Stored records:
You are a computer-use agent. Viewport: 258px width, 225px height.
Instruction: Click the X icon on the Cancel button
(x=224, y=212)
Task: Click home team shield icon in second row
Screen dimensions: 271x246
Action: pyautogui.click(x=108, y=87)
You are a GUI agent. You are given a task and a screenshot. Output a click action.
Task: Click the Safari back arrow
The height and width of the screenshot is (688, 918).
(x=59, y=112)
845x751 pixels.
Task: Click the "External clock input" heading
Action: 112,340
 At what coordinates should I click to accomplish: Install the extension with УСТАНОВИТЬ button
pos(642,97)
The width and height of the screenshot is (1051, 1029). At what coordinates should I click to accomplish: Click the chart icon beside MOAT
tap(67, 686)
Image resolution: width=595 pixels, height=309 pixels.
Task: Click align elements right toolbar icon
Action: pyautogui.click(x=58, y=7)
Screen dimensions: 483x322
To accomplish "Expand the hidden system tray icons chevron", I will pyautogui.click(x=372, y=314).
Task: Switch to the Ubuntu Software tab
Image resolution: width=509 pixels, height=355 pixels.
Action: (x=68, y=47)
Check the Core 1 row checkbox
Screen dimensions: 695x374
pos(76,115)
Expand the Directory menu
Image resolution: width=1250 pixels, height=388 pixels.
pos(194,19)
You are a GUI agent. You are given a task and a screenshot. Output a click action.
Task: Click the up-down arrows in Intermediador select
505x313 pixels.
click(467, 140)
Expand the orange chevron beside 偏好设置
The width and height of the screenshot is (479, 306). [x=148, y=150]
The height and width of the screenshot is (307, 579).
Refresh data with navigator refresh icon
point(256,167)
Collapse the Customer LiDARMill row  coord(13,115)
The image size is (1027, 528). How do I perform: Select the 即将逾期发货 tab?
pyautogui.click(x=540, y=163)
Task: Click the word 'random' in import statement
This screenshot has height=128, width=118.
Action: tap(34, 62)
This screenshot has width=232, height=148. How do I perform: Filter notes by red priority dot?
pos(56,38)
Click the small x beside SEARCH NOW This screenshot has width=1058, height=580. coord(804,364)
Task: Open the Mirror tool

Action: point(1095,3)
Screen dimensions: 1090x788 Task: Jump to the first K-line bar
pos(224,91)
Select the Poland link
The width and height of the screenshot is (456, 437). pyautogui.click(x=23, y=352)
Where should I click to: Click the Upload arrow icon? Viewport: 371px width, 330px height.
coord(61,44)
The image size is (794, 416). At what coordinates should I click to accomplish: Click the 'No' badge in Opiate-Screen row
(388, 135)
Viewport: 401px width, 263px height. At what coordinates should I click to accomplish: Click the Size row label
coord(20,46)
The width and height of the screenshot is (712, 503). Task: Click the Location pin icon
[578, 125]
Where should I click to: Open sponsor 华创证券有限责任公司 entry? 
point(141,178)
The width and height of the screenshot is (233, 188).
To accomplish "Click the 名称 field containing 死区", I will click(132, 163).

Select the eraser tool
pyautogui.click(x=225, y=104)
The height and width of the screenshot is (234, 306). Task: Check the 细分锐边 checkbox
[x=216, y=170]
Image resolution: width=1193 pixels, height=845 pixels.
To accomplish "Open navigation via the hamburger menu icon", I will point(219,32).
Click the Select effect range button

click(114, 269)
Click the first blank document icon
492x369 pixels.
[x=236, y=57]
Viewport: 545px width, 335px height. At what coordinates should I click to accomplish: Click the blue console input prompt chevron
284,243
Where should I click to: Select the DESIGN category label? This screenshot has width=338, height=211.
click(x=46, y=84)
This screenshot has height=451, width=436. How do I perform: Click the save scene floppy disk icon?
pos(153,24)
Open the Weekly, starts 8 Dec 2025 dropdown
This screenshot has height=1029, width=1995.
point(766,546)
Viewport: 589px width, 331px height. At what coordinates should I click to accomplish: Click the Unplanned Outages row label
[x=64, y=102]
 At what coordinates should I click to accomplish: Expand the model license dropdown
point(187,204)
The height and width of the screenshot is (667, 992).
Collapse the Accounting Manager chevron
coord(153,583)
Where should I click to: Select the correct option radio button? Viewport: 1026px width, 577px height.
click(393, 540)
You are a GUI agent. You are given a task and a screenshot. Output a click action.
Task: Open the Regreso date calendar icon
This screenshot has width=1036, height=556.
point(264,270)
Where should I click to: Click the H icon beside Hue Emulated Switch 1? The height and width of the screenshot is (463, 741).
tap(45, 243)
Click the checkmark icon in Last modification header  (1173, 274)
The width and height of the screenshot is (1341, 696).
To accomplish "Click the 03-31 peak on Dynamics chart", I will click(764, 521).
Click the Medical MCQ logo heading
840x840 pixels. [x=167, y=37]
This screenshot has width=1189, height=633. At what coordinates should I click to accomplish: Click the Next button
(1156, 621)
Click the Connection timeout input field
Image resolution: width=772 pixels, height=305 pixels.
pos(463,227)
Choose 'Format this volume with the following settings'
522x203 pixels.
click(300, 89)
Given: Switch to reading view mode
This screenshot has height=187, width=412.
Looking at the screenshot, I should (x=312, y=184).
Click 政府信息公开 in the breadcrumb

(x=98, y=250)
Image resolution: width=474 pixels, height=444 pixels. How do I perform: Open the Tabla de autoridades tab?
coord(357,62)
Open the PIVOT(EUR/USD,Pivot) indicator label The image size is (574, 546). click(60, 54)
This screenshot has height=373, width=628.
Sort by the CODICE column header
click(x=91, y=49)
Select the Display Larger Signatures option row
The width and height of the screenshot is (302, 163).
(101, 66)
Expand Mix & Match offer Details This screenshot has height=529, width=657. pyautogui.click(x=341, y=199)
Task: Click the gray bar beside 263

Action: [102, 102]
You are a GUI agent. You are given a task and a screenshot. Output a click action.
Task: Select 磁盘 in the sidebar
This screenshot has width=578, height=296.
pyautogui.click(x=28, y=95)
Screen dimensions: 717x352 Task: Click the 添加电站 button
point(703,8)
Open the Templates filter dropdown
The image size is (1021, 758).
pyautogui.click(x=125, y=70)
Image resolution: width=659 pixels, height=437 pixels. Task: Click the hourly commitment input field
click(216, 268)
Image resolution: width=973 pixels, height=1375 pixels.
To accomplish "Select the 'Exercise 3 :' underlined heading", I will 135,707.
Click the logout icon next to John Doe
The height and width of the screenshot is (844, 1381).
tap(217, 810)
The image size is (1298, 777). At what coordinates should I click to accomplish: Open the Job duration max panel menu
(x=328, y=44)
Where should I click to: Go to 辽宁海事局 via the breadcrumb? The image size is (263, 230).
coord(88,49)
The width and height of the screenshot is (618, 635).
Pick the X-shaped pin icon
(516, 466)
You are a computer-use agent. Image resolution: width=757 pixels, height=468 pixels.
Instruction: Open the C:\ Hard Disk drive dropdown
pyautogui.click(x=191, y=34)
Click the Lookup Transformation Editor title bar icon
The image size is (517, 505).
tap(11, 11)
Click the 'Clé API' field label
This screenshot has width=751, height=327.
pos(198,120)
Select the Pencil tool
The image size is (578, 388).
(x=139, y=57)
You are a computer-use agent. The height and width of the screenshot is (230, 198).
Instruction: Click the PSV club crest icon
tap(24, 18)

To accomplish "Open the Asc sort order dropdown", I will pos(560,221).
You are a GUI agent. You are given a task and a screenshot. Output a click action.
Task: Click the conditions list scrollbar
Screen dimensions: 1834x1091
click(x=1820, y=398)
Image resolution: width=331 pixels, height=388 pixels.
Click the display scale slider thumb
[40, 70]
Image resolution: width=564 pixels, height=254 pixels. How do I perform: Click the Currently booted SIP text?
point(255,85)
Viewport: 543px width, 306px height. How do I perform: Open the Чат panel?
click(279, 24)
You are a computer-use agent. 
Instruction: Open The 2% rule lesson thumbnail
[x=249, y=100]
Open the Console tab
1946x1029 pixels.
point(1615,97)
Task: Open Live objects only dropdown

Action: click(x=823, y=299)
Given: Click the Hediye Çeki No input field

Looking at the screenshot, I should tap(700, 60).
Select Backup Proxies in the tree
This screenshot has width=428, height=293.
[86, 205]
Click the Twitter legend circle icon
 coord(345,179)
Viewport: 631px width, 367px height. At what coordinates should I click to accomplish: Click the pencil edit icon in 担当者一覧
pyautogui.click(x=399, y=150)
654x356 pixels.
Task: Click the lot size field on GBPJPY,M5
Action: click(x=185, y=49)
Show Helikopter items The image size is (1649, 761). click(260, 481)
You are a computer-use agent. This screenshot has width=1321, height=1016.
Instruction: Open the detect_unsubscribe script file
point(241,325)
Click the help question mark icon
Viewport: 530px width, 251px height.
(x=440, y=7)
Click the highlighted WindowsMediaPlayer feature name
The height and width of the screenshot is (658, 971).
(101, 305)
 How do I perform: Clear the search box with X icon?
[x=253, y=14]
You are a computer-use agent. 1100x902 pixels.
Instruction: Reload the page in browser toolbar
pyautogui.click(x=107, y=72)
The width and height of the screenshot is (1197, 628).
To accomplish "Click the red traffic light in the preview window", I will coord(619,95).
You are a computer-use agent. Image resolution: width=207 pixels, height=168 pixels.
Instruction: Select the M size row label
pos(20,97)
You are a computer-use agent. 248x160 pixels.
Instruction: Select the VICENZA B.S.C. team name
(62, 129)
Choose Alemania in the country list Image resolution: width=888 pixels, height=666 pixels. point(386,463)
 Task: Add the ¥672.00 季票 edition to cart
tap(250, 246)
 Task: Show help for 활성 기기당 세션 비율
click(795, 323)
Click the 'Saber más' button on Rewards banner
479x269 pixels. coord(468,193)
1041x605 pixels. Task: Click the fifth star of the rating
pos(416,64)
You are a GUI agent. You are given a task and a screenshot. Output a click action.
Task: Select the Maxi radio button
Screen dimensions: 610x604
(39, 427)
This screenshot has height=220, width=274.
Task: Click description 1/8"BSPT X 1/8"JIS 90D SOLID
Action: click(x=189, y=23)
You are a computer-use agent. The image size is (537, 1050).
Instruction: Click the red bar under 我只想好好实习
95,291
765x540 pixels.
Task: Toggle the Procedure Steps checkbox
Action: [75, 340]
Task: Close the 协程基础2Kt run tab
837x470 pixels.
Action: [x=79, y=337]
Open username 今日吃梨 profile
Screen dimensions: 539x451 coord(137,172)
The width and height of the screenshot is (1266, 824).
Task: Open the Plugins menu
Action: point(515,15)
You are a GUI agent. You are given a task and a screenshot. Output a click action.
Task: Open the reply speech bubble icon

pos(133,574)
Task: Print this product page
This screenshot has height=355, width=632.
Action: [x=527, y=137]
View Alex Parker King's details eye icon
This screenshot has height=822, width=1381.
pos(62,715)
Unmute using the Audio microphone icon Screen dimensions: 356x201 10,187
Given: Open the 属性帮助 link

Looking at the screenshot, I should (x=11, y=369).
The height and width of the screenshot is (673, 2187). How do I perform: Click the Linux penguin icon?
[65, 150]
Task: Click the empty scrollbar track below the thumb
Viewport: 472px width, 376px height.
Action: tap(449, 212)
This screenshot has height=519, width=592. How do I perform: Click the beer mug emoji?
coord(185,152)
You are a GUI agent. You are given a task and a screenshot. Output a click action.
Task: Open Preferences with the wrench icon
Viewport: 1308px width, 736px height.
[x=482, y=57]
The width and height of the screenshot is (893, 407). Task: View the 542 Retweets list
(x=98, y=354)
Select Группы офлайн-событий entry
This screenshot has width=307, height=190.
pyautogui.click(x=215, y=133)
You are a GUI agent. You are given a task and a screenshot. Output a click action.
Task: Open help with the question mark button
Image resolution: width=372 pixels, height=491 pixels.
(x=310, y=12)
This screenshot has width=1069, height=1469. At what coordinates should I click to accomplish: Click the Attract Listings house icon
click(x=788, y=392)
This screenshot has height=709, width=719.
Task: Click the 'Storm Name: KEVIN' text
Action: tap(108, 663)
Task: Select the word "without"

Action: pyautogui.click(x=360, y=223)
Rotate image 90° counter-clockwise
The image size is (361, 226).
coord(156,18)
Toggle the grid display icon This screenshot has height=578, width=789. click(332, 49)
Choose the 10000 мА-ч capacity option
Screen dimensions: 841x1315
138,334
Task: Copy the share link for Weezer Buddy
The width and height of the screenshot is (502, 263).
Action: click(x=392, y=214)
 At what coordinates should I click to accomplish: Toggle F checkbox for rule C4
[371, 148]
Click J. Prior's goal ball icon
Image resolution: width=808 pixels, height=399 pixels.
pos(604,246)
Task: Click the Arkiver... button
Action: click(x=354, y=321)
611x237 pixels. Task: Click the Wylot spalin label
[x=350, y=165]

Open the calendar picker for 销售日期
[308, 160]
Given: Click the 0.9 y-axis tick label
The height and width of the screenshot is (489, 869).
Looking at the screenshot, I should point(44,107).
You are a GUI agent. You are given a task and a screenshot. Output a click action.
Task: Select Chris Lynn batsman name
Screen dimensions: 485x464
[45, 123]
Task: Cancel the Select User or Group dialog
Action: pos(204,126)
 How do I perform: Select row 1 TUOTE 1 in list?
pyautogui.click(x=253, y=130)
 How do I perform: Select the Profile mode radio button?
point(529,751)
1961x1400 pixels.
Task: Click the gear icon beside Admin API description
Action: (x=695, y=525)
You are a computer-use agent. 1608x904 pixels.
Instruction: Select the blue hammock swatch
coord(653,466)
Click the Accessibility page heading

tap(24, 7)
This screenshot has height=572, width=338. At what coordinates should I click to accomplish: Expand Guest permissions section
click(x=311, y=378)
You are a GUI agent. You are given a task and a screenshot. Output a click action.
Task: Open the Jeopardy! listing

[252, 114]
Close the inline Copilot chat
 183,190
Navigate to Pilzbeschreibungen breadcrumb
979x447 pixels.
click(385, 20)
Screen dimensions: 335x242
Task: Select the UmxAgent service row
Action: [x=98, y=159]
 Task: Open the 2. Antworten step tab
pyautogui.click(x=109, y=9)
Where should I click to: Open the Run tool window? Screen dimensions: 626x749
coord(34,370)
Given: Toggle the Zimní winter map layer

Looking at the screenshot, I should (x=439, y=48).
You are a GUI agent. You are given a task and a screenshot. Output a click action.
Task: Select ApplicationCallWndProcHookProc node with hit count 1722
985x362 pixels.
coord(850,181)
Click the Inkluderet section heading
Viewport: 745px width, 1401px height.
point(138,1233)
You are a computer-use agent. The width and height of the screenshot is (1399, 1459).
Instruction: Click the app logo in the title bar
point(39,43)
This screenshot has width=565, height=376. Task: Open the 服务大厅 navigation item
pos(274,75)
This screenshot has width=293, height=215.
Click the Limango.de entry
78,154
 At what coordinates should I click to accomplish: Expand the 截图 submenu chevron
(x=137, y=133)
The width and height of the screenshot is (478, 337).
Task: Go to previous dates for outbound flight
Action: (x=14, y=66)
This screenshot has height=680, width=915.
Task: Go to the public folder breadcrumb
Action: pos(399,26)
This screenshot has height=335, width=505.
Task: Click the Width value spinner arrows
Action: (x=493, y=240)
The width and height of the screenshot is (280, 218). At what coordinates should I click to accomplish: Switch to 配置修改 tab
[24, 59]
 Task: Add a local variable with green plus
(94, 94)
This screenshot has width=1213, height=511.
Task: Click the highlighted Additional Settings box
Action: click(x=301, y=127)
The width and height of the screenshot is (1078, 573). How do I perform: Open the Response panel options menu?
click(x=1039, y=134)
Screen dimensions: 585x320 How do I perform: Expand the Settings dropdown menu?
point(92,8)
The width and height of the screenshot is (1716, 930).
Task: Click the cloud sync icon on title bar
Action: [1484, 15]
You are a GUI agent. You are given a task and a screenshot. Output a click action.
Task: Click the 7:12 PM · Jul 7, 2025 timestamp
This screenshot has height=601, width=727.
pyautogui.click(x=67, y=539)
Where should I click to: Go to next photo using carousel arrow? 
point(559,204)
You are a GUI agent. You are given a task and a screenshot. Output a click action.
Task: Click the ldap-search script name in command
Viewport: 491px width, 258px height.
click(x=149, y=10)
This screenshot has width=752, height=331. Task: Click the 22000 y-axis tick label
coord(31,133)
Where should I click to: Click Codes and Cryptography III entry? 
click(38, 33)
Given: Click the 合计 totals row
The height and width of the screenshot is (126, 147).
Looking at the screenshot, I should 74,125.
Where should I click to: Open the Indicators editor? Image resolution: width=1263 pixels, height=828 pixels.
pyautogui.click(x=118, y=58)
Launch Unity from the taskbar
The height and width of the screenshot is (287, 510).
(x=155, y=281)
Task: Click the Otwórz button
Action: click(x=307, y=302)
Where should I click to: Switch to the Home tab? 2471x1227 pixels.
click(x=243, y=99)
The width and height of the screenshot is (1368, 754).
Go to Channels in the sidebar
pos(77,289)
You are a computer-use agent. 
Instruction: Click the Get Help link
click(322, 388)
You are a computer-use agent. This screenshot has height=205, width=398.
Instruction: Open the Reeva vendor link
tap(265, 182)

● **What to work on**:
Rewrite the material from the line that contains "Collapse the Customer" through the line that contains "Action: point(1095,3)", with both of those lines included. Subtract 129 from every click coordinate in the answers and keep all other text the same.

● **Answer to this task**:
Collapse the Customer LiDARMill row  coord(-116,-14)
The image size is (1027, 528). How do I perform: Select the 即将逾期发货 tab?
pyautogui.click(x=411, y=34)
Task: Click the word 'random' in import statement
This screenshot has height=128, width=118.
Action: tap(-95, -67)
This screenshot has width=232, height=148. How do I perform: Filter notes by red priority dot?
pos(-73,-91)
Click the small x beside SEARCH NOW This screenshot has width=1058, height=580. coord(675,235)
Task: Open the Mirror tool

Action: point(966,-126)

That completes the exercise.